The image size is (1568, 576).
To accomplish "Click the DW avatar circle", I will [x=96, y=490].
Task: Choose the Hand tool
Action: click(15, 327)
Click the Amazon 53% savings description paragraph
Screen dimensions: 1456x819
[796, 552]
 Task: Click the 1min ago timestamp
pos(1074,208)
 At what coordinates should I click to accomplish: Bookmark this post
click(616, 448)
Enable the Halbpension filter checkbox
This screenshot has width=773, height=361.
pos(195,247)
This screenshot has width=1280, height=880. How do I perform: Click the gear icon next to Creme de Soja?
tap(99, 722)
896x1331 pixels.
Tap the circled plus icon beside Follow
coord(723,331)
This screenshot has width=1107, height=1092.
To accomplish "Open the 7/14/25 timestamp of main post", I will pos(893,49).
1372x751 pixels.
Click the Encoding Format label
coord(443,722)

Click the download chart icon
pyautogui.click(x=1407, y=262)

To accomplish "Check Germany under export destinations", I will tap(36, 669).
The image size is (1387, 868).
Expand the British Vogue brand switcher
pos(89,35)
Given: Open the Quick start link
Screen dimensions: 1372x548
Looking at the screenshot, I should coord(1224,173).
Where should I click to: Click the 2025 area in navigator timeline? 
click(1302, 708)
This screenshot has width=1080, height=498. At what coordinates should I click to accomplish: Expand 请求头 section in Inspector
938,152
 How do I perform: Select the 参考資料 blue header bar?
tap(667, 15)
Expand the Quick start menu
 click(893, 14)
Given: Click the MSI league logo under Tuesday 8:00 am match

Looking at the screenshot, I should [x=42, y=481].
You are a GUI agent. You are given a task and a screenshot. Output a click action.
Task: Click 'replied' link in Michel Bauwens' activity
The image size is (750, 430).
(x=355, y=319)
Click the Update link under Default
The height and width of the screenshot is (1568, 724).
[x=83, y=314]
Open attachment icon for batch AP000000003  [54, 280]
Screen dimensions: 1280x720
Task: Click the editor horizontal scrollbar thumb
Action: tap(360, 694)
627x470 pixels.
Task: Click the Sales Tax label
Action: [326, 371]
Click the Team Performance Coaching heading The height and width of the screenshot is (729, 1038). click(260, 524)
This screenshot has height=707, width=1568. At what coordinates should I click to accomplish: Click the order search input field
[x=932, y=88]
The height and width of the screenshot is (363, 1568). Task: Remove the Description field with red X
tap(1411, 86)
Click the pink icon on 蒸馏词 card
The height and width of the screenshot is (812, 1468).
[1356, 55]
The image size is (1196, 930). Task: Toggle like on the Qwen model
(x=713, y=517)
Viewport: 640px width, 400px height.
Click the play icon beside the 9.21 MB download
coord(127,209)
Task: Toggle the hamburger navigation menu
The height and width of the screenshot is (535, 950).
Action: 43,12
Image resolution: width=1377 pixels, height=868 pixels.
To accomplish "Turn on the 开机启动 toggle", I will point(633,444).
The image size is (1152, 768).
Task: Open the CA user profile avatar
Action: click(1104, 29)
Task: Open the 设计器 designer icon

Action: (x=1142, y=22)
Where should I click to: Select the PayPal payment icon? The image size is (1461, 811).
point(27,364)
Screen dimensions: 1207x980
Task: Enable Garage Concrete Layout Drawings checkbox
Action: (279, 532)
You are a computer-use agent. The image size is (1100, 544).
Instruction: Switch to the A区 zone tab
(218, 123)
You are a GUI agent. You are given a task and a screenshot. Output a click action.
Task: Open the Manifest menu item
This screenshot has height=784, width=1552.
#####
■ **Problem to work on**:
Reproduce exactly, and only, the part of the listing above that begins at the line with "Tap the circled plus icon beside Follow" and goes on through the line with "Task: Click 'replied'".

■ **Response to this exercise**:
Tap the circled plus icon beside Follow
coord(723,331)
This screenshot has width=1107, height=1092.
To accomplish "Open the 7/14/25 timestamp of main post", I will pos(893,49).
1372x751 pixels.
Click the Encoding Format label
coord(443,722)

Click the download chart icon
pyautogui.click(x=1407, y=262)

To accomplish "Check Germany under export destinations", I will tap(36, 669).
The image size is (1387, 868).
Expand the British Vogue brand switcher
pos(89,35)
Given: Open the Quick start link
Screen dimensions: 1372x548
Looking at the screenshot, I should coord(1224,173).
Where should I click to: Click the 2025 area in navigator timeline? 
click(1302, 708)
This screenshot has width=1080, height=498. At what coordinates should I click to accomplish: Expand 请求头 section in Inspector
938,152
 How do I perform: Select the 参考資料 blue header bar?
tap(667, 15)
Expand the Quick start menu
 click(893, 14)
Given: Click the MSI league logo under Tuesday 8:00 am match

Looking at the screenshot, I should [x=42, y=481].
You are a GUI agent. You are given a task and a screenshot. Output a click action.
Task: Click 'replied' link in Michel Bauwens' activity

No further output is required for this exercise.